→ Aim of the exercise
Substitute "desktop assistant" for each occurrence of "computer-use agent" in the lines below, and keep every other part of the lines the same.

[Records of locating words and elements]
* * * * * * *

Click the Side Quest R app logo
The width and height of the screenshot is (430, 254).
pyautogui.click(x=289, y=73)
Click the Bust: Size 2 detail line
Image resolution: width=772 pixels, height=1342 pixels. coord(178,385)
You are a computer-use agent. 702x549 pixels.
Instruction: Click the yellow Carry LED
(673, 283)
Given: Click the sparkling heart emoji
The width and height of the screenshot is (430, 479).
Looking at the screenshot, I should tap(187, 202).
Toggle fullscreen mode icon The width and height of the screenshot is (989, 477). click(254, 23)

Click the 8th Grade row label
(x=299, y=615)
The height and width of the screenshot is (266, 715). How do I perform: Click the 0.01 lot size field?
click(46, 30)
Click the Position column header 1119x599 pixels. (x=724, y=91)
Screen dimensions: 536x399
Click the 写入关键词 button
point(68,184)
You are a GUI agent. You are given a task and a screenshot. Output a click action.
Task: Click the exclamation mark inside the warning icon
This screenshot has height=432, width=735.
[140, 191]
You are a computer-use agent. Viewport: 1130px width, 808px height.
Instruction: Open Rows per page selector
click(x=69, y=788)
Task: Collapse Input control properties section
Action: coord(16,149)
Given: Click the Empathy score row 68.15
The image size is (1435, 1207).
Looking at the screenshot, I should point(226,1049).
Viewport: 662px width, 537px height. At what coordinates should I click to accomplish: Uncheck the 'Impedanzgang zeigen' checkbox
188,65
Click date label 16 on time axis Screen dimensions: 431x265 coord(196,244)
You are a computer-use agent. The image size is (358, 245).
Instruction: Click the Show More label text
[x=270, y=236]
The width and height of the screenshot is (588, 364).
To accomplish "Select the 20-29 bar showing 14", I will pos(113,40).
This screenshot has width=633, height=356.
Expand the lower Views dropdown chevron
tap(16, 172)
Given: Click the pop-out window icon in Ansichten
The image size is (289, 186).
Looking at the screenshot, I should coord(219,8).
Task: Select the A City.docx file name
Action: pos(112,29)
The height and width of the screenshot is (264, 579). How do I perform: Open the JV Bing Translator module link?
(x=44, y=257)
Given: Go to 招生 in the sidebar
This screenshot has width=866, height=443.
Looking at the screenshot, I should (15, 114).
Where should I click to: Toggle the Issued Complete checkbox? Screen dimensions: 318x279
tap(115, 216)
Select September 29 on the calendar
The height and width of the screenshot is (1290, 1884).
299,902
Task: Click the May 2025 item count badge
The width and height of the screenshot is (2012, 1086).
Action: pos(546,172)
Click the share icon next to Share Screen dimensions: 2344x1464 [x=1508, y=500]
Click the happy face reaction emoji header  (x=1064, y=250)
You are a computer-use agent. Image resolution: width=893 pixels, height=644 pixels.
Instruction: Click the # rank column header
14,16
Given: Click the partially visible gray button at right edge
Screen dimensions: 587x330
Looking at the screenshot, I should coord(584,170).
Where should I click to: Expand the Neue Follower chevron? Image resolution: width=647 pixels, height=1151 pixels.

* * * * * * *

→ Finished answer
Click the Side Quest R app logo
The width and height of the screenshot is (430, 254).
pyautogui.click(x=289, y=73)
Click the Bust: Size 2 detail line
Image resolution: width=772 pixels, height=1342 pixels. coord(178,385)
You are a desktop assistant. 702x549 pixels.
Instruction: Click the yellow Carry LED
(673, 283)
Given: Click the sparkling heart emoji
The width and height of the screenshot is (430, 479).
Looking at the screenshot, I should tap(187, 202).
Toggle fullscreen mode icon The width and height of the screenshot is (989, 477). click(254, 23)

Click the 8th Grade row label
(x=299, y=615)
The height and width of the screenshot is (266, 715). How do I perform: Click the 0.01 lot size field?
click(46, 30)
Click the Position column header 1119x599 pixels. (x=724, y=91)
Screen dimensions: 536x399
Click the 写入关键词 button
point(68,184)
You are a GUI agent. You are given a task and a screenshot. Output a click action.
Task: Click the exclamation mark inside the warning icon
This screenshot has height=432, width=735.
[140, 191]
You are a desktop assistant. Viewport: 1130px width, 808px height.
Instruction: Open Rows per page selector
click(x=69, y=788)
Task: Collapse Input control properties section
Action: coord(16,149)
Given: Click the Empathy score row 68.15
The image size is (1435, 1207).
Looking at the screenshot, I should point(226,1049).
Viewport: 662px width, 537px height. At what coordinates should I click to accomplish: Uncheck the 'Impedanzgang zeigen' checkbox
188,65
Click date label 16 on time axis Screen dimensions: 431x265 coord(196,244)
You are a desktop assistant. The image size is (358, 245).
Instruction: Click the Show More label text
[x=270, y=236]
The width and height of the screenshot is (588, 364).
To accomplish "Select the 20-29 bar showing 14", I will pos(113,40).
This screenshot has width=633, height=356.
Expand the lower Views dropdown chevron
tap(16, 172)
Given: Click the pop-out window icon in Ansichten
The image size is (289, 186).
Looking at the screenshot, I should coord(219,8).
Task: Select the A City.docx file name
Action: pos(112,29)
The height and width of the screenshot is (264, 579). How do I perform: Open the JV Bing Translator module link?
(x=44, y=257)
Given: Go to 招生 in the sidebar
This screenshot has width=866, height=443.
Looking at the screenshot, I should (15, 114).
Where should I click to: Toggle the Issued Complete checkbox? Screen dimensions: 318x279
tap(115, 216)
Select September 29 on the calendar
The height and width of the screenshot is (1290, 1884).
299,902
Task: Click the May 2025 item count badge
The width and height of the screenshot is (2012, 1086).
Action: pos(546,172)
Click the share icon next to Share Screen dimensions: 2344x1464 [x=1508, y=500]
Click the happy face reaction emoji header  (x=1064, y=250)
You are a desktop assistant. Image resolution: width=893 pixels, height=644 pixels.
Instruction: Click the # rank column header
14,16
Given: Click the partially visible gray button at right edge
Screen dimensions: 587x330
Looking at the screenshot, I should coord(584,170).
Where should I click to: Expand the Neue Follower chevron? Image resolution: width=647 pixels, height=1151 pixels.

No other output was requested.